Now a question may arise if from any dictionary key-value pair is less than other dictionaries.So in this case what happened.Let understand it with the help of an example.
import pandas as pd import numpy as np list_of_dict = [ {'Name': 'Mayank' , 'Age': 25, 'Marks': 91}, {'Name': 'Raj', 'Age': 21, 'Marks': 97}, {'Name': 'Rahul', 'Marks': 79}, {'Name': 'Manish' , 'Age': 23}, ] #create dataframe df=pd.DataFrame(list_of_dict) print(df)
Output
Age Marks Name
0 25.0 91.0 Mayank
1 21.0 97.0 Raj
2 NaN 79.0 Rahul
3 23.0 NaN Manish
Here we see in case of missing key value pair NaN value is there in the output.
-
Method 2- Create Dataframe from list of dictionary with custom indexes
Unlike the previous method where we have default indexes we can also give custom indexes by passes list of indexes in index parameter of pandas.DataFrame() function.Let see this with the help of an example.
import pandas as pd import numpy as np list_of_dict = [ {'Name': 'Mayank' , 'Age': 25, 'Marks': 91}, {'Name': 'Raj', 'Age': 21, 'Marks': 97}, {'Name': 'Rahul', 'Marks': 79}, {'Name': 'Manish' , 'Age': 23}, ] #create dataframe df=pd.DataFrame(list_of_dict,index=['a','b','c','d']) print(df)
Output
Age Marks Name
a 25.0 91.0 Mayank
b 21.0 97.0 Raj
c NaN 79.0 Rahul
d 23.0 NaN Manish
Here we see that instead of default index 1,2,3….. we have now indes a,b,c,d.
-
Method 3-Create Dataframe from list of dictionaries with changed order of columns
With the help of pandas.DataFrame() method we can easily arrange order of column by simply passes list ozf columns in columns parameter in the order in which we want to display it in our dataframe.Let see this with the help of example.
import pandas as pd import numpy as np list_of_dict = [ {'Name': 'Mayank' , 'Age': 25, 'Marks': 91}, {'Name': 'Raj', 'Age': 21, 'Marks': 97}, {'Name': 'Rahul', 'Age': 23, 'Marks': 79}, {'Name': 'Manish' , 'Age': 23, 'Marks': 86}, ] #create dataframe df=pd.DataFrame(list_of_dict,columns=['Name', 'Marks', 'Age']) print(df)
Output
Name Marks Age
0 Mayank 91 25
1 Raj 97 21
2 Rahul 79 23
3 Manish 86 23
Here also a question may arise if we pass less column in columns parameter or we pass more column in parameter then what happened.Let see this with the help of an example.
Case 1: Less column in column parameter
In this case the column which we don’t pass will be drop from the dataframe.Let see this with the help of an example.

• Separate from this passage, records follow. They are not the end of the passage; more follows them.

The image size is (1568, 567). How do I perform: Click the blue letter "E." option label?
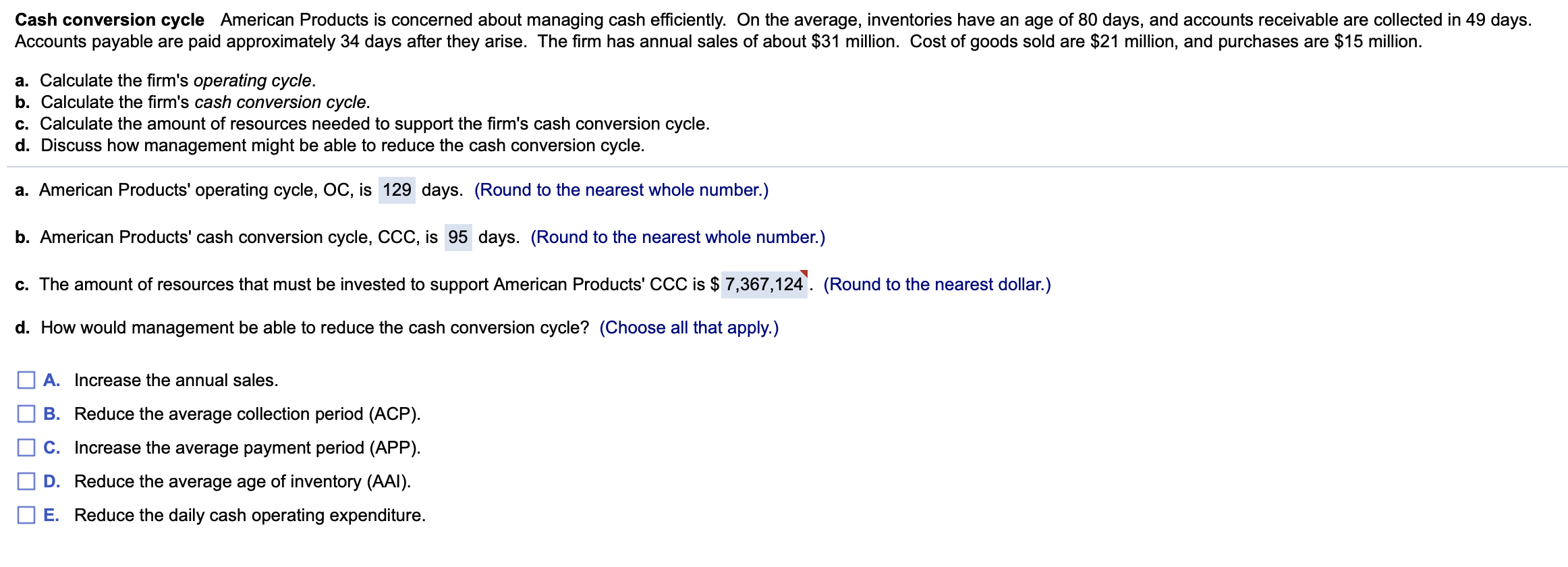click(x=52, y=515)
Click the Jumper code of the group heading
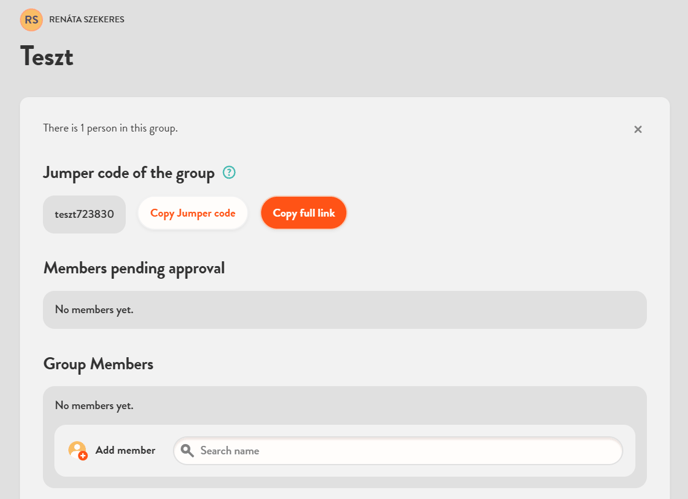 129,173

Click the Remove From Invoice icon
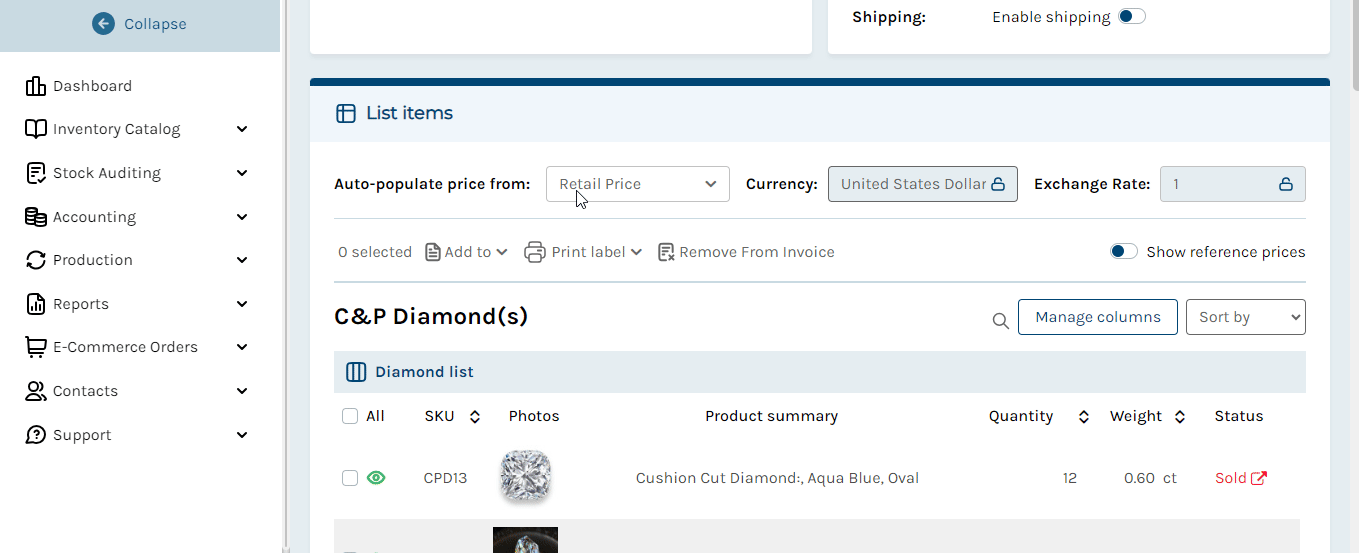(x=666, y=252)
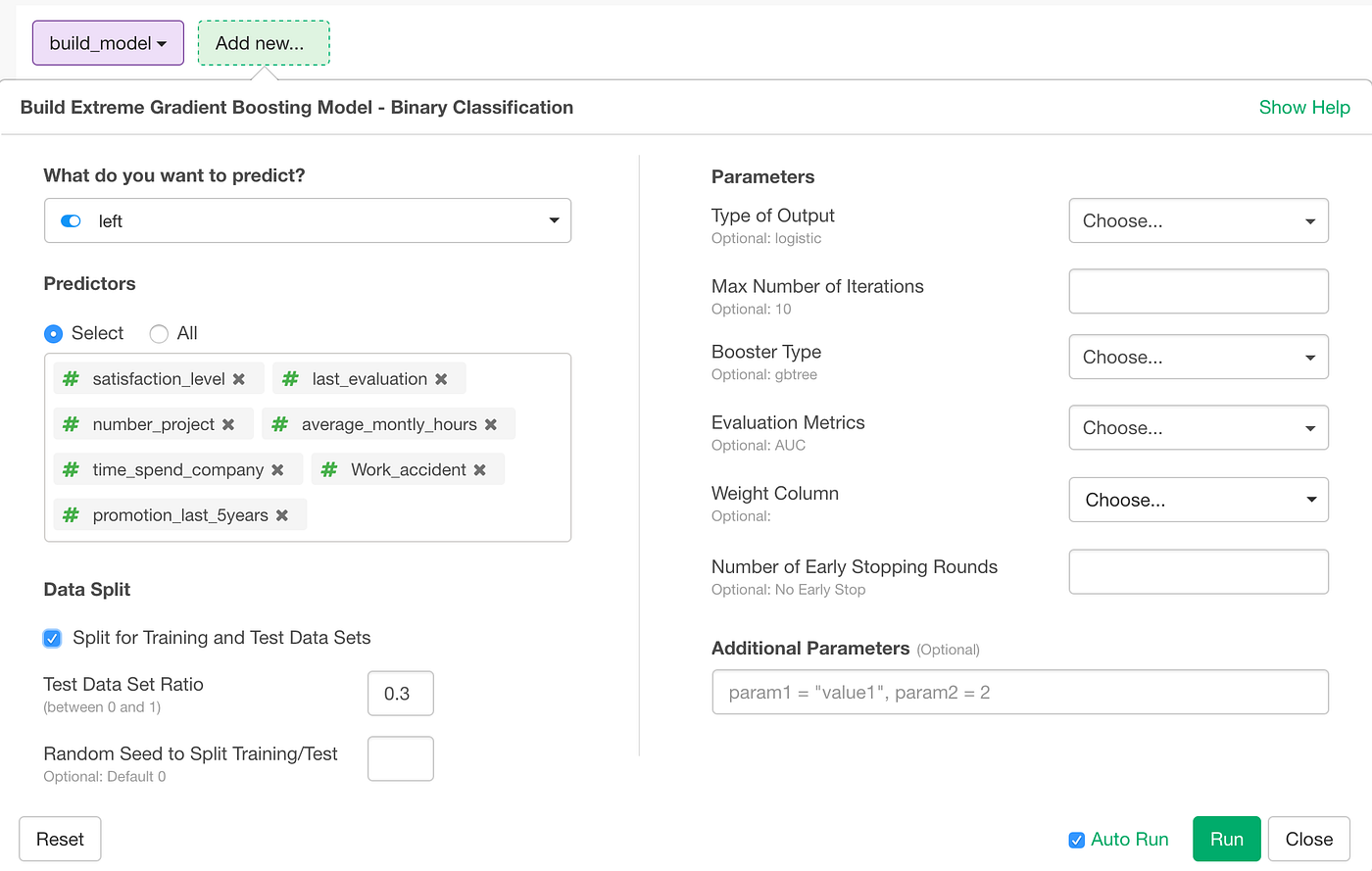
Task: Open the Booster Type dropdown
Action: click(x=1198, y=357)
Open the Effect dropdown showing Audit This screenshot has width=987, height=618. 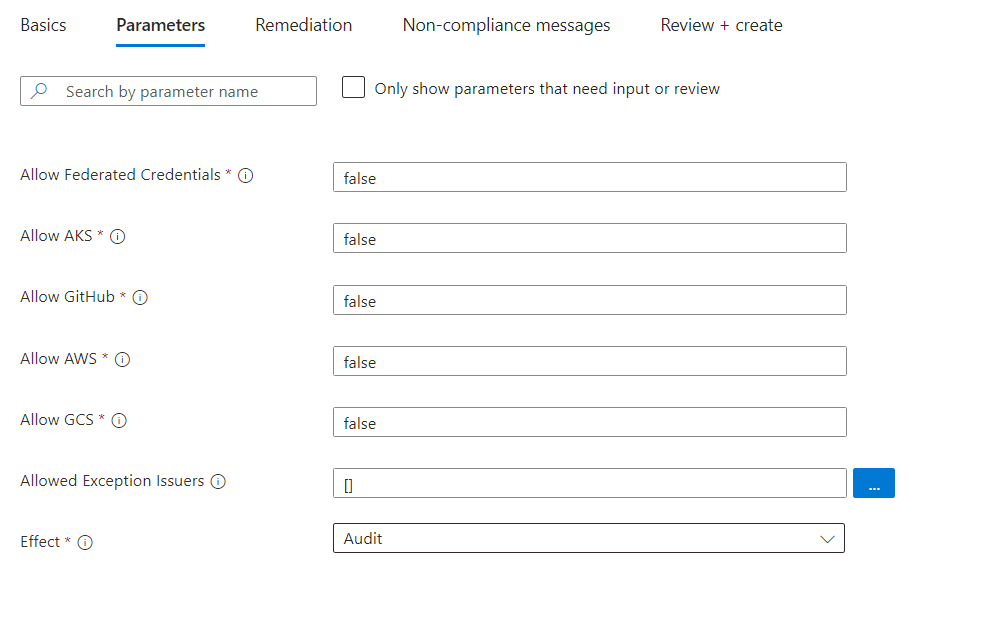tap(589, 538)
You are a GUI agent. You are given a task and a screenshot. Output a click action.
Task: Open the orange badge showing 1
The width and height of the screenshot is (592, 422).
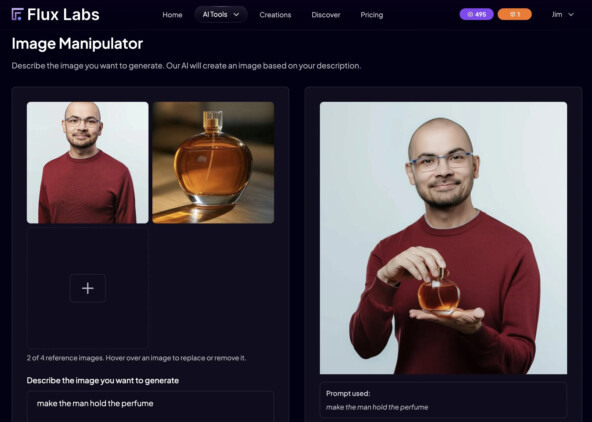pyautogui.click(x=515, y=14)
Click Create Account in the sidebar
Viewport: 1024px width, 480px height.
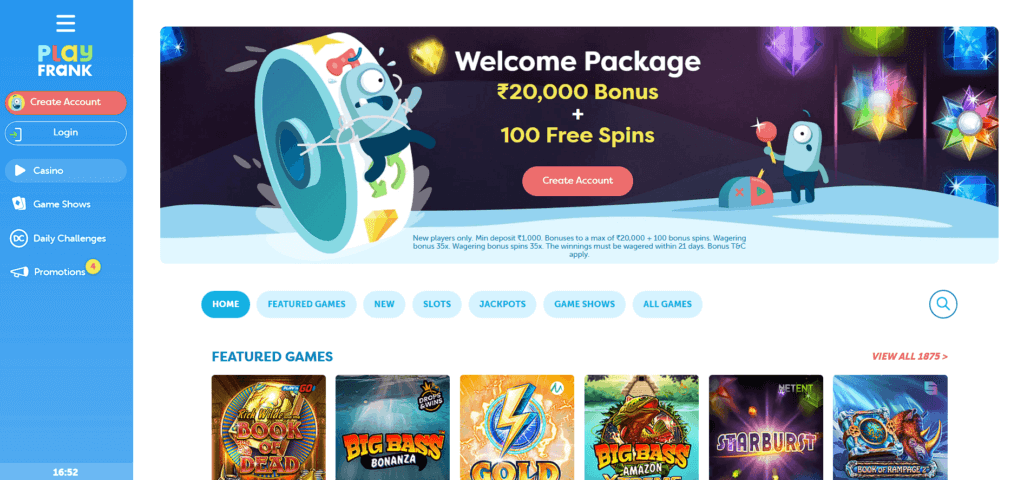[65, 103]
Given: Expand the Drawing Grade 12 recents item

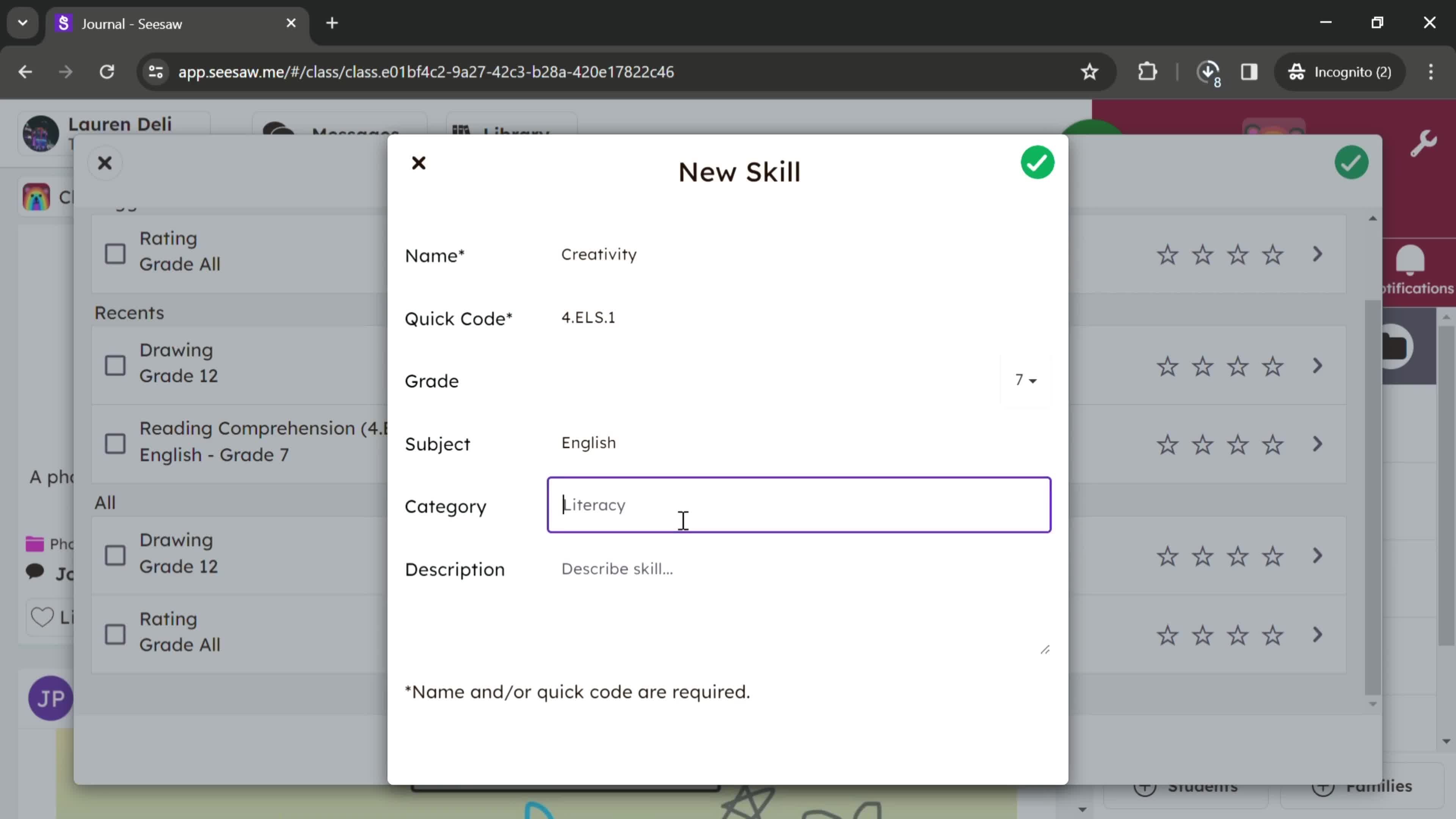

import pandas as pd import numpy as np list_of_dict = [ {'Name': 'Mayank' , 'Age': 25, 'Marks': 91}, {'Name': 'Raj', 'Age': 21, 'Marks': 97}, {'Name': 'Rahul', 'Age': 23, 'Marks': 79}, {'Name': 'Manish' , 'Age': 23, 'Marks': 86}, ] #create dataframe df=pd.DataFrame(list_of_dict,columns=['Name', 'Marks']) print(df)
Output
Name Marks
0 Mayank 91
1 Raj 97
2 Rahul 79
3 Manish 86
Here we see that we didn’t pass Age column that’s why Age clumn is also not in our dataframe.
Case 2: More column in column parameter
In this case a new column will be added in dataframe but its all the value will be NaN.Let see this with the help of an example.
import pandas as pd import numpy as np list_of_dict = [ {'Name': 'Mayank' , 'Age': 25, 'Marks': 91}, {'Name': 'Raj', 'Age': 21, 'Marks': 97}, {'Name': 'Rahul', 'Age': 23, 'Marks': 79}, {'Name': 'Manish' , 'Age': 23, 'Marks': 86}, ] #create dataframe df=pd.DataFrame(list_of_dict,columns=['Name', 'Marks', 'Age','city']) print(df)
Output
Name Marks Age city
0 Mayank 91 25 NaN
1 Raj 97 21 NaN
2 Rahul 79 23 NaN
3 Manish 86 23 NaN
So these are the methods to create dataframe from list of dictionary in pandas.